[WHAT IS ASKED]: Return the listing below line for line, with no changes, and leave out the picture.

+ + +

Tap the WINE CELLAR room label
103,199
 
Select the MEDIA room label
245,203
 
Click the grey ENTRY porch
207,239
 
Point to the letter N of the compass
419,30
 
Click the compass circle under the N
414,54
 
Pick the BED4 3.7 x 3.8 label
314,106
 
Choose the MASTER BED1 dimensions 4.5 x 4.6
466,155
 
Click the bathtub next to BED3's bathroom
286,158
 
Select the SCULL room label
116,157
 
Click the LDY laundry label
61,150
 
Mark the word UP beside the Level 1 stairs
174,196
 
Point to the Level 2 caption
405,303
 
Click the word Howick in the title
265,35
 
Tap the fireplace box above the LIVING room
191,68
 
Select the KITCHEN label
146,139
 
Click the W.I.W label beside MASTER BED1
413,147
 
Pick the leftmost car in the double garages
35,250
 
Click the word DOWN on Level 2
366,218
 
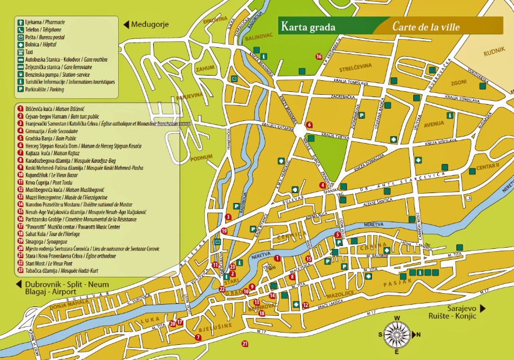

+ + +

[THE RESULT]:
Tap the WINE CELLAR room label
103,199
 
Select the MEDIA room label
245,203
 
Click the grey ENTRY porch
207,239
 
Point to the letter N of the compass
419,30
 
Click the compass circle under the N
414,54
 
Pick the BED4 3.7 x 3.8 label
314,106
 
Choose the MASTER BED1 dimensions 4.5 x 4.6
466,155
 
Click the bathtub next to BED3's bathroom
286,158
 
Select the SCULL room label
116,157
 
Click the LDY laundry label
61,150
 
Mark the word UP beside the Level 1 stairs
174,196
 
Point to the Level 2 caption
405,303
 
Click the word Howick in the title
265,35
 
Tap the fireplace box above the LIVING room
191,68
 
Select the KITCHEN label
146,139
 
Click the W.I.W label beside MASTER BED1
413,147
 
Pick the leftmost car in the double garages
35,250
 
Click the word DOWN on Level 2
366,218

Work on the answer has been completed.